4. Johnson’s performance at the Summit for Democracy. President Biden had laid on a sort-of successor to the 2016 Anti-Corruption Summit. The Prime Minister was invited to speak, and it was a golden opportunity for a re-positioning of the UK as being at the heart of these issues, after some understandably lost years. Sadly, it was more like his infamous Peppa Pig speech at the CBI conference: tone deaf to the occasion, lacking in substance and responding to the world’s needs and expectations with rhetorical flourishes and platitudes.
5. Post-Brexit procurement reforms. Another golden opportunity, which started with good intent to create a world-leading system that would deter corruption in one of the highest-risk areas of government, and prevent companies with a track record of corruption from holding UK public contracts. Then came the lobbying, the watering down and the delays. And so far, no new law at all, good or bad.
But surely something positive must have been done to tackle the corruption that Cameron and May declared was a key aspect of improving national security and prosperity? There was still the well-respected civil service team in the Joint Anti-Corruption Unit, and a Champion (until he resigned). And indeed, there were a few positives – for example:
- The work of the Foreign Affairs Select Committee continued in spite of the Johnson government, and did a superb job in highlighting the UK’s role in facilitating grand corruption and kleptocracy, and the threat that posed to the country.
- As the Ukraine invasion increased the pressure to do something about Russian money in the UK, the Economic Crime Act was passed. This included the requirement to register the beneficial owners of property owned by overseas companies, which had been promised in 2016; and some improvement to Unexplained Wealth Orders.
- The UK’s commitment to public registers of beneficial ownership was a message that was further promoted around the world, with some success.
The Johnson legacy will be hard to recover from on the global stage. But there are a number of things the Truss government could do to improve things. There is no sense so far that these are a priority, although there is a glimmer of hope that the new Security Minister, in whose brief these things fall, had shown understanding and commitment in his role as Chair of the Foreign Affairs Select Committee.
Here are some tests by which we can assess Prime Minister Truss on her own leadership in this area:
- The speed of the delivery of the UK’s new Anti-Corruption strategy – due in December 2022 – and its strength will be an early indication of the Truss government’s commitment to anti-corruption domestically.
- It is worth keeping an eye on the second Economic Crime Bill in order to assess whether its ambition matches the scale of the problem.
- The Committee on Standards in Public Life’s Standards Matter recommendations should be adopted wholesale. Indeed, they should probably be strengthened given that, since their formulation, the Johnson government bequeathed a greater insight into how the system of checks and balances for public standards can be evaded.
- You can have all the laws in the world, but will likely make no progress without law enforcement resourcing. Experts estimate that the resources for key agencies like the SFO and the NCA’s anti-corruption unit need to be at least doubled.
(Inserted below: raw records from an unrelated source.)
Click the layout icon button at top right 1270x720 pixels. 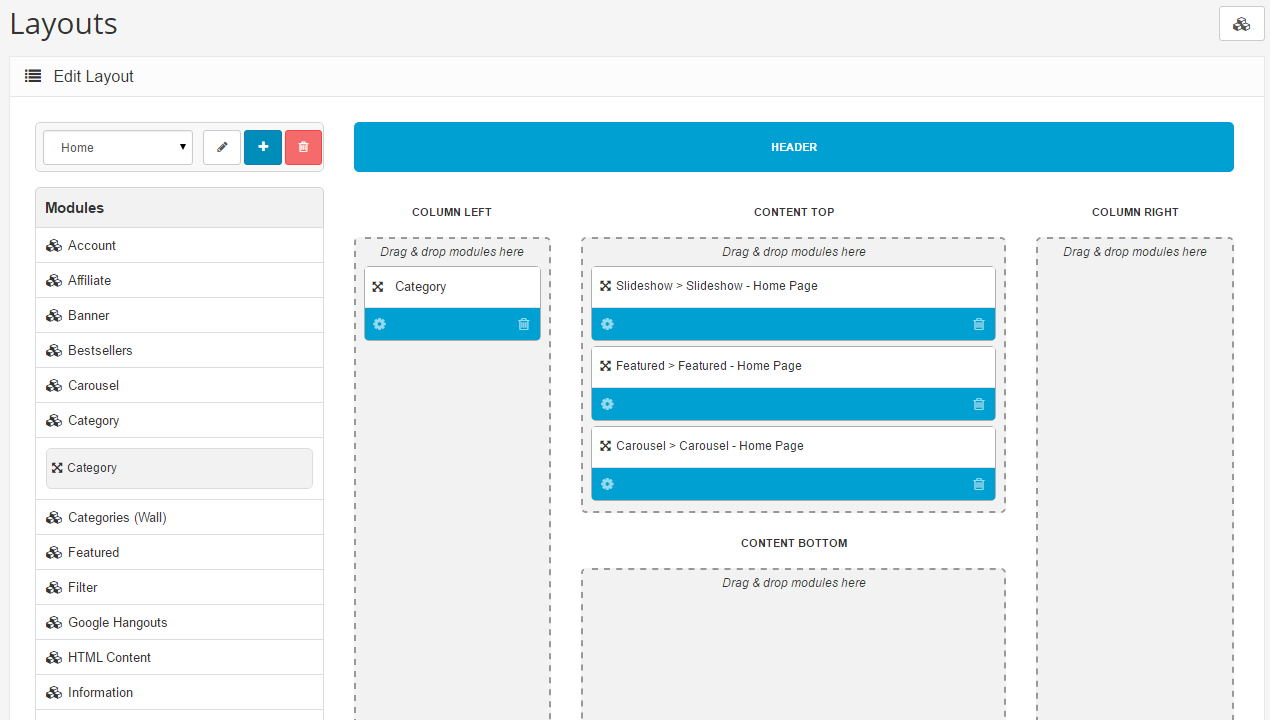point(1241,23)
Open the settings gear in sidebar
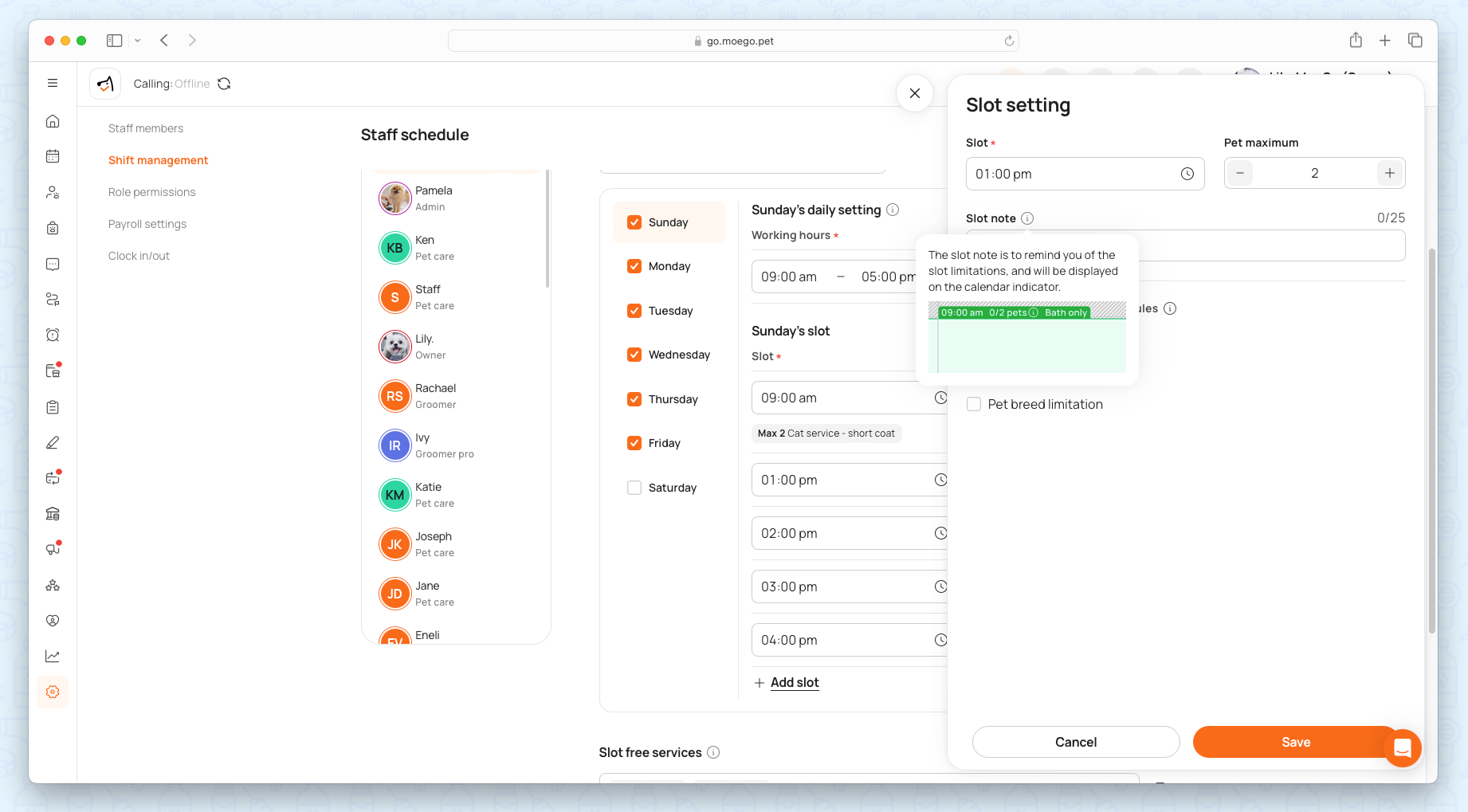This screenshot has height=812, width=1468. [x=53, y=692]
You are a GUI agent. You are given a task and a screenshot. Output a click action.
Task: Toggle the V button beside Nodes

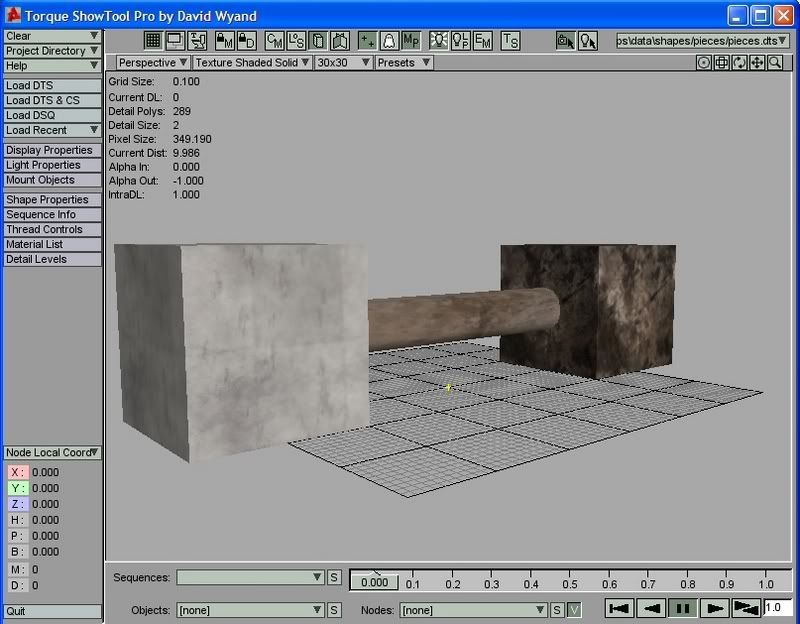(x=574, y=609)
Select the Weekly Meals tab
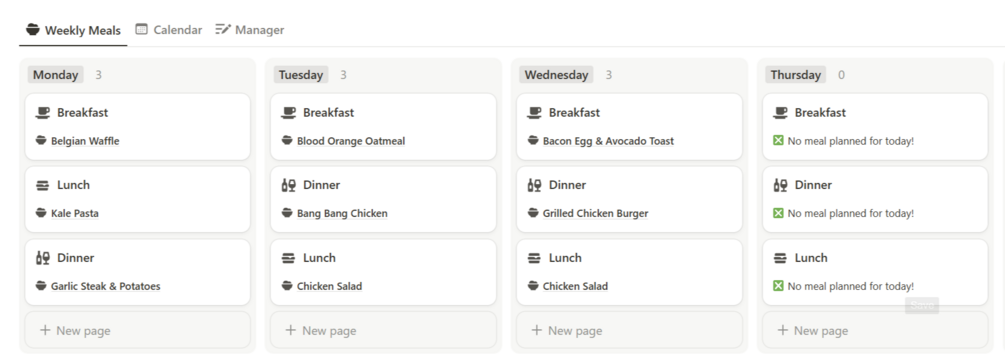This screenshot has width=1005, height=364. coord(73,30)
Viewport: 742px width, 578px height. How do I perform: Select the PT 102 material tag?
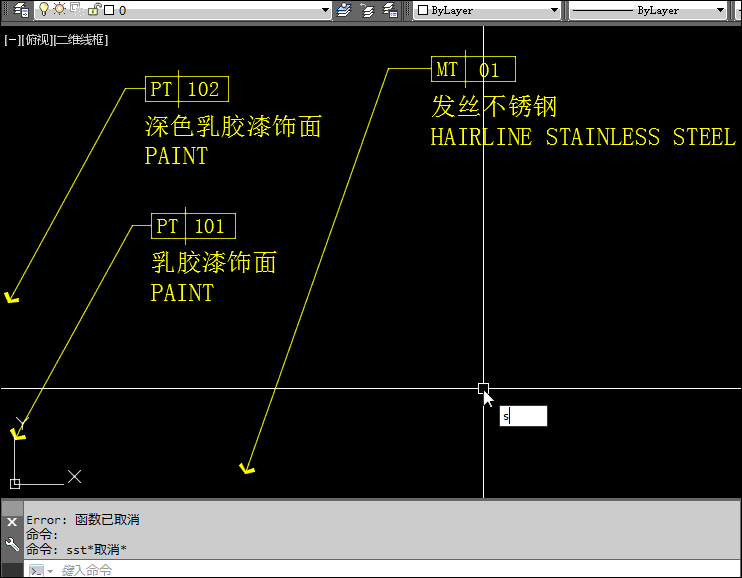tap(186, 89)
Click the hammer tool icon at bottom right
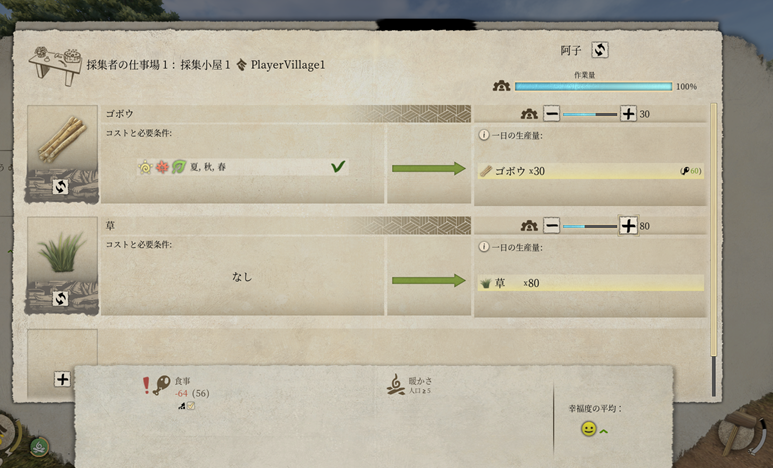The width and height of the screenshot is (773, 468). [x=735, y=431]
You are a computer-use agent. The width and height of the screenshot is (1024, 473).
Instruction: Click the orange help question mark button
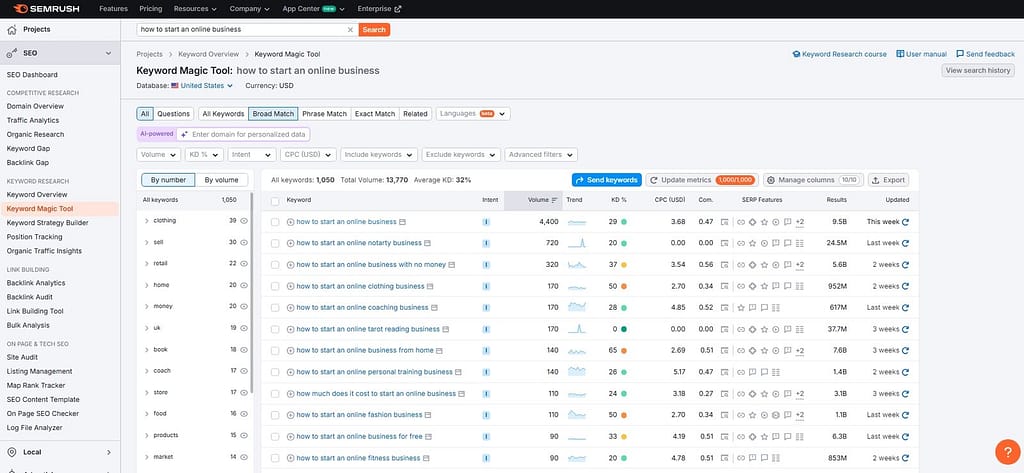[x=1007, y=451]
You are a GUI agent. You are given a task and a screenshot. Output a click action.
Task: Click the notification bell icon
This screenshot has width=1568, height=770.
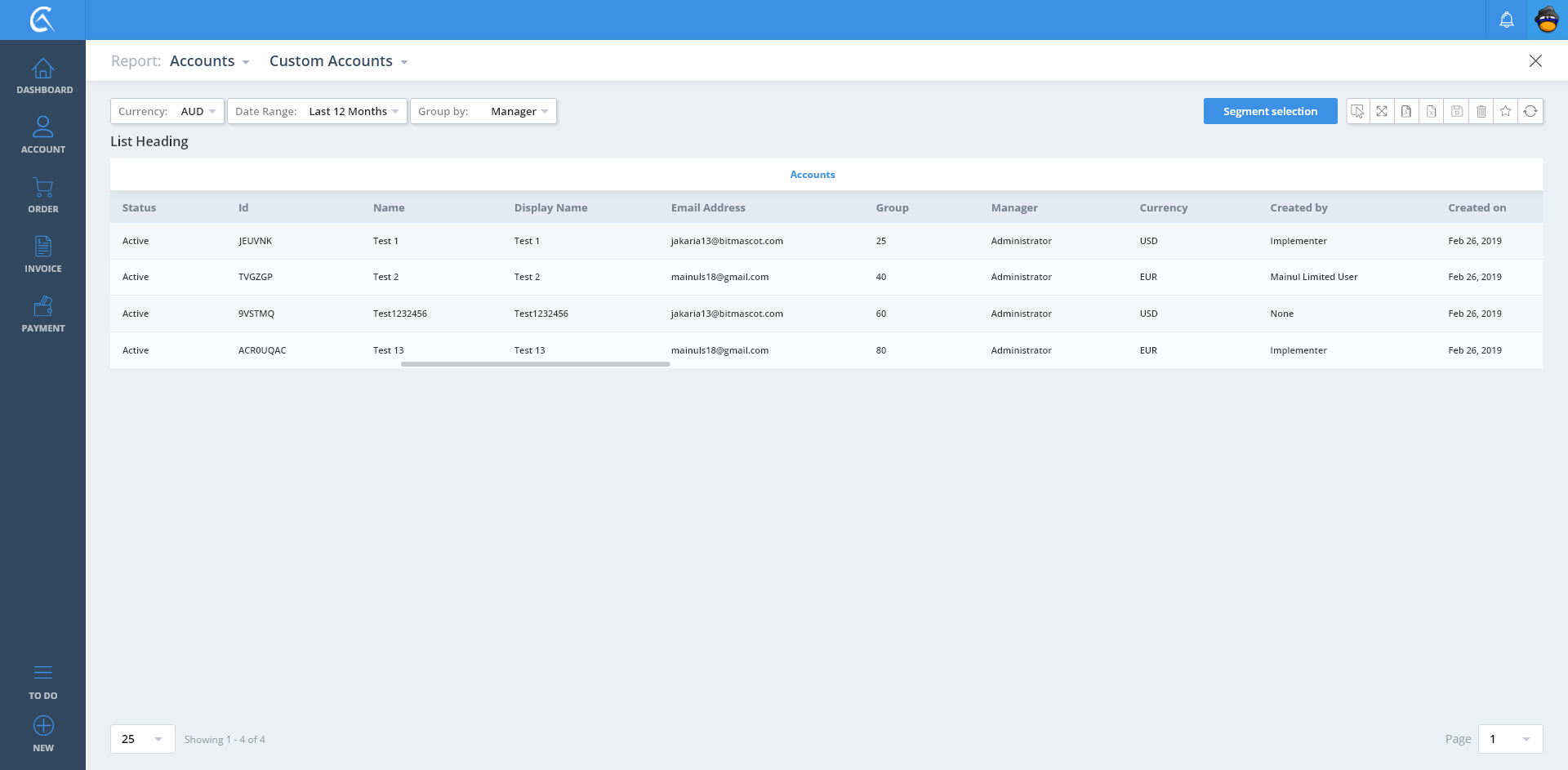pyautogui.click(x=1506, y=20)
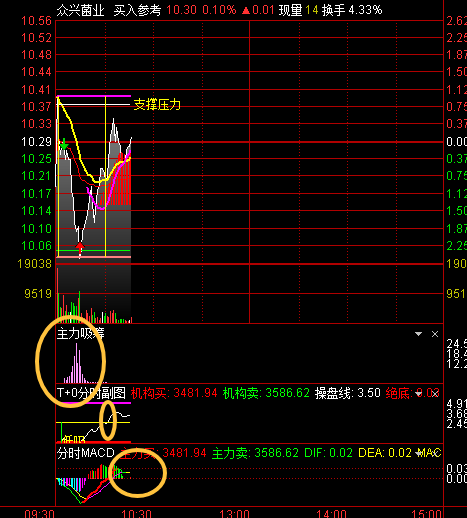Click the 机构买 value readout
Viewport: 467px width, 518px height.
[x=174, y=393]
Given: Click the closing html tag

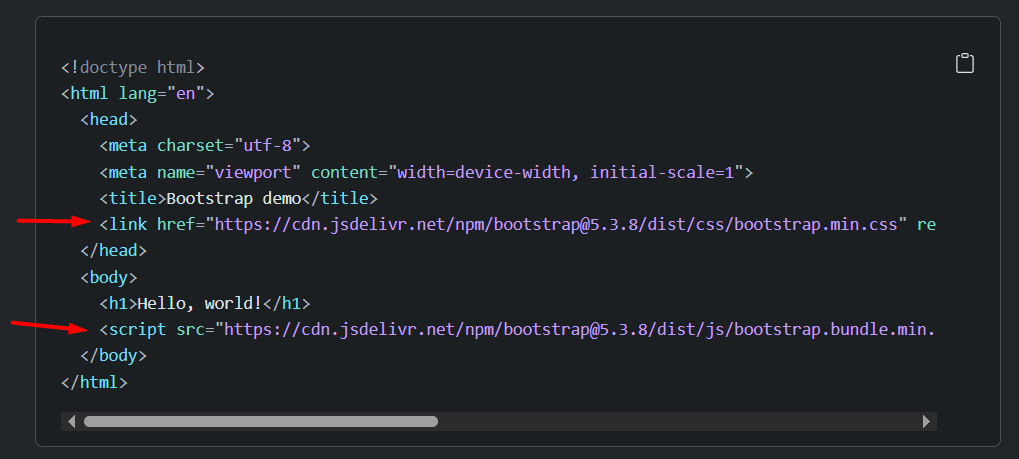Looking at the screenshot, I should point(94,381).
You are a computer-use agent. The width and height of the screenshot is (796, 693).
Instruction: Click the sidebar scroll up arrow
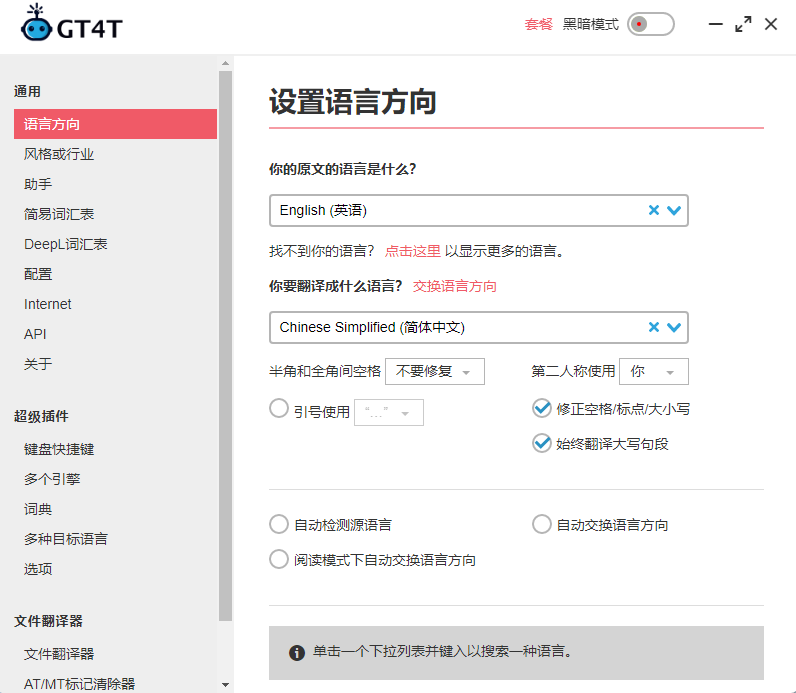point(225,63)
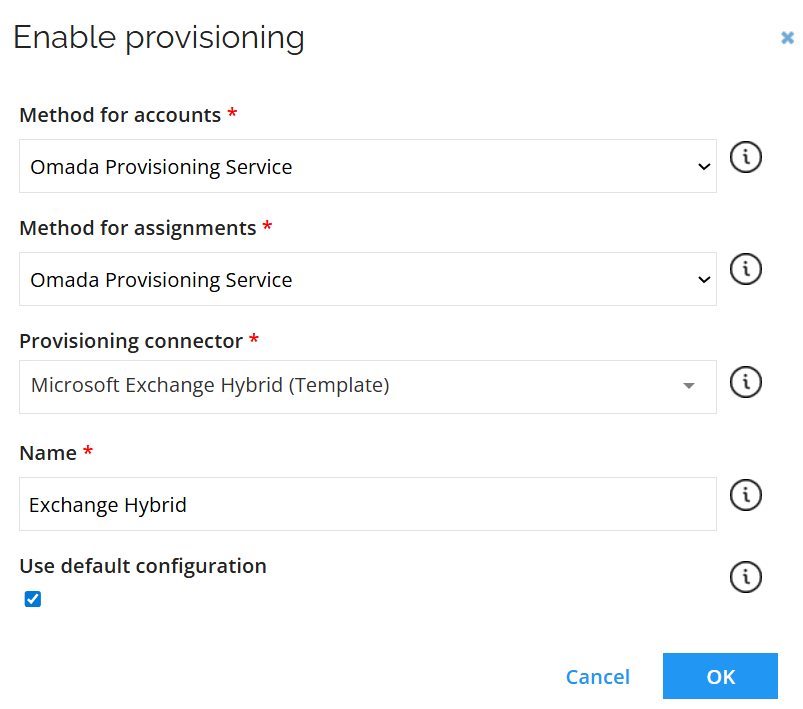This screenshot has width=803, height=709.
Task: Close the Enable provisioning dialog
Action: point(788,37)
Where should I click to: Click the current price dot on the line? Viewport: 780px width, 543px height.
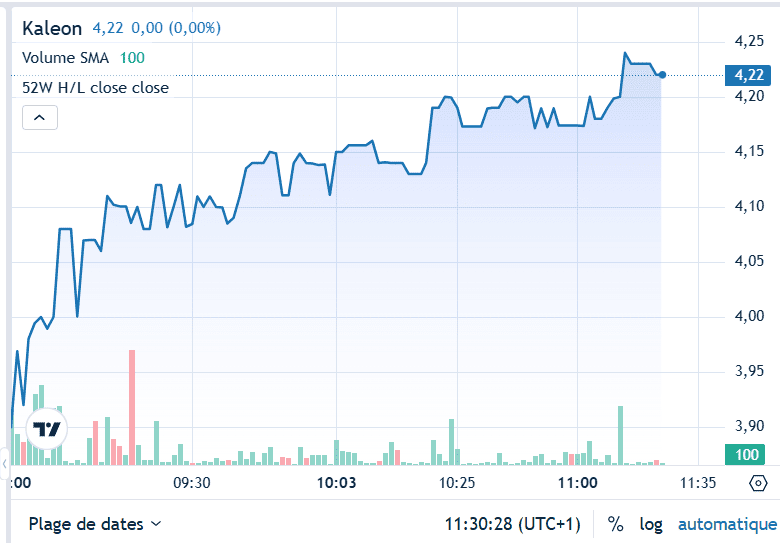coord(662,75)
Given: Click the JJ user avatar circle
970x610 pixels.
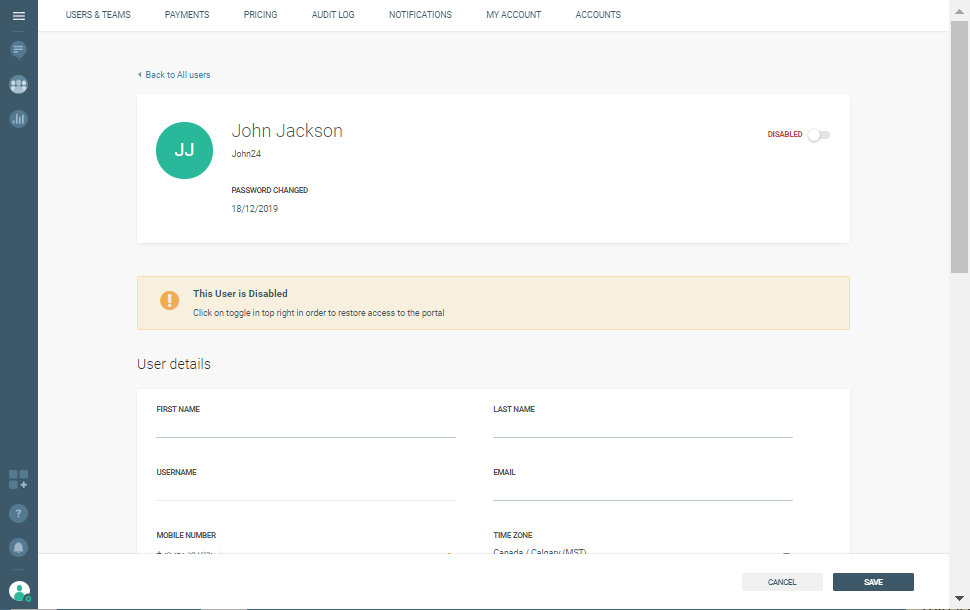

- When, or if, the government appoints an Ethics Adviser and Anti-Corruption Champion, and who they are, will give considerable insight into the government’s approach.
We need just look across the Atlantic to see how damaging a negative reputation for corruption can be to a country’s international standing and strategic relationships. It is not a legacy to be proud of; but the new Prime Minister can make decisions which will help to repair some of the damage.